Daily Office:


Matins: At the risk of sounding impetuous: my response to the Times‘s account of Archbishop Dolan’s first news conference is a happy smile. His way of reminding reporters that the Church’s position on same-sex marriage is “clear” suggests that he doesn’t care what it is.

Lauds: Go ahead, it’s Thursday: kill the morning by feasting your eyes on jacket art at the Book Cover Archive. (via Arts Journal)

Prime: A touch of White Mischief for the weekend: Lady Idina Sackville, subject of a forthcoming biography by one of her great-granddaughters: The Bolter.

Tierce: The nation’s second-largest mall operator, General Growth Properties, has filed for bankruptcy. As usual, the culprit was good-times leverage that opened up an abyss.

Sext: Pesky rodents driving you crazy? Do what the Spokane Parks and Recreation Department plans to do: blow the varmints to kingdom come by igniting a “calibrated mixture of oxygen and propane” in their burrows. It’s “humane,” they say. Watch for yourself!

Nones: It’s very difficult not to have problems with the religion called “Islam” after the remarks of a Shiite madrasa leader in Kabul, commenting on protests by Afghan women against a repressive new “home life” law.

Vespers: Patrick Kurp reflects on the difference between a public library and a university library.

Compline: How George Snyder, one of the most inquisitively literate men I know, manages to get from day to day on Planet Arrakis in Los Angeles is quite beyond me. But he does; and, as Irene Dunne put it, “he’s pretty cute about it, too.”

§ **GIVEN INFORMATION**:
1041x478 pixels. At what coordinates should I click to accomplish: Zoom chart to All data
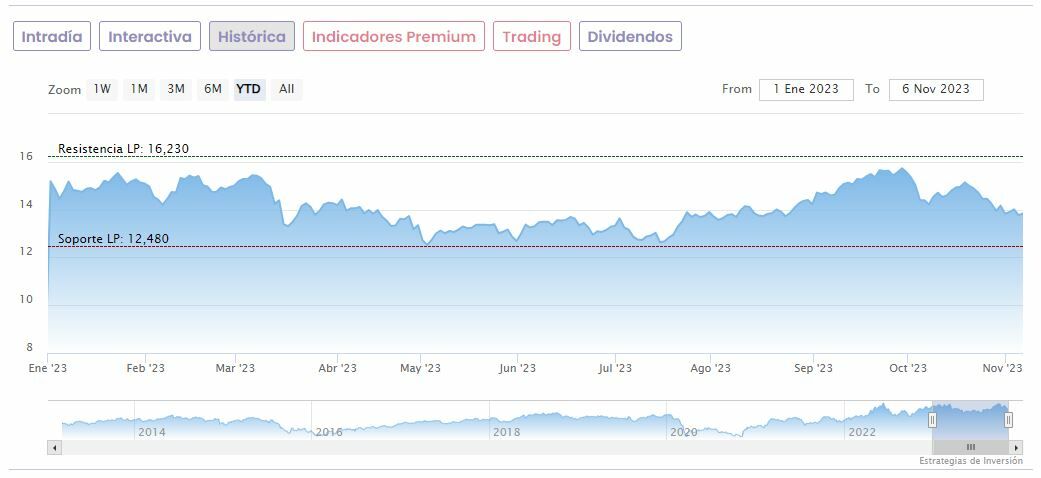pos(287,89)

==

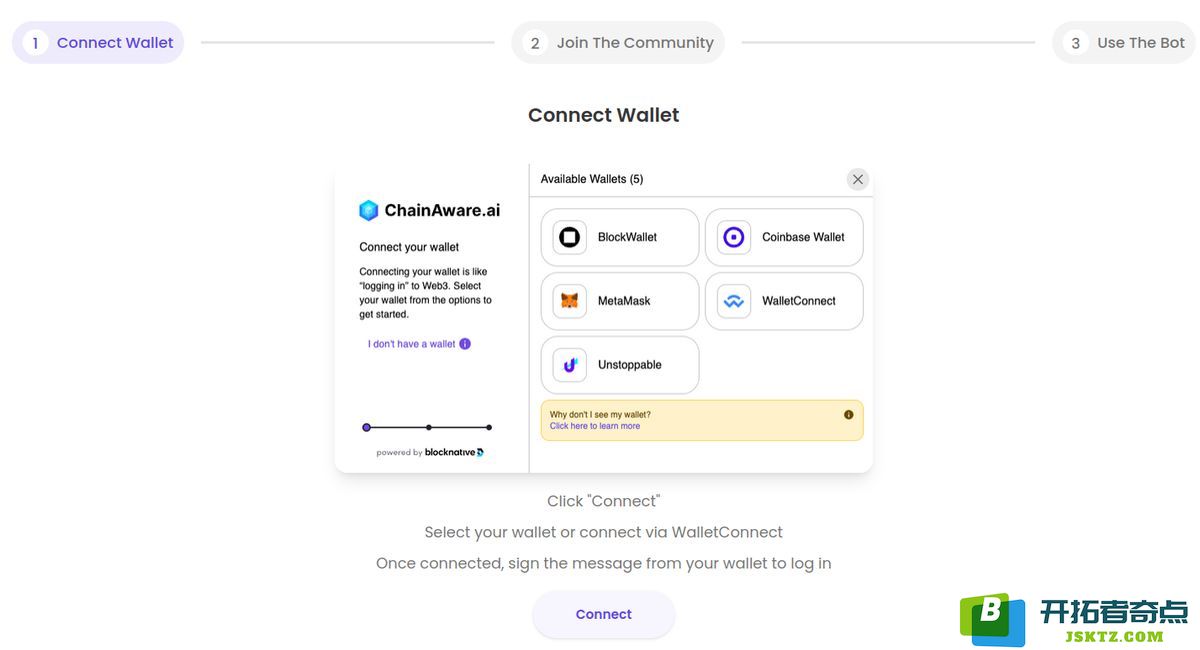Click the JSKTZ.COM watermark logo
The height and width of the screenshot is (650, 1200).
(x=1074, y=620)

---

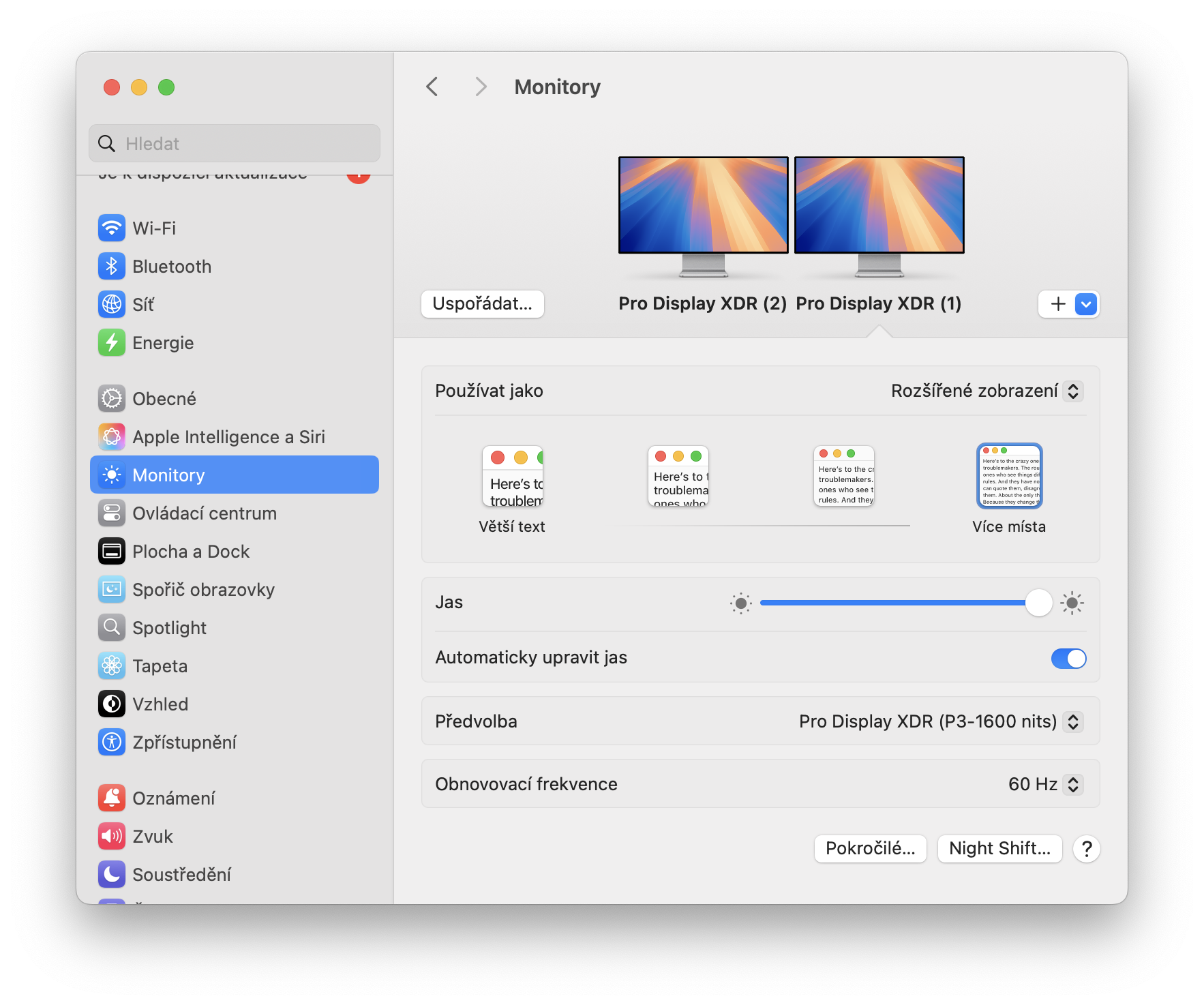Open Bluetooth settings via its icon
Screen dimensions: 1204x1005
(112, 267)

§ **YOUR GOAL**:
According to the Daily Office page, which mall operator filed for bankruptcy? The rows have no connection to the Daily Office page.

§ **SOLUTION TO THIS EXERCISE**:
General Growth Properties, the nation's second-largest mall operator.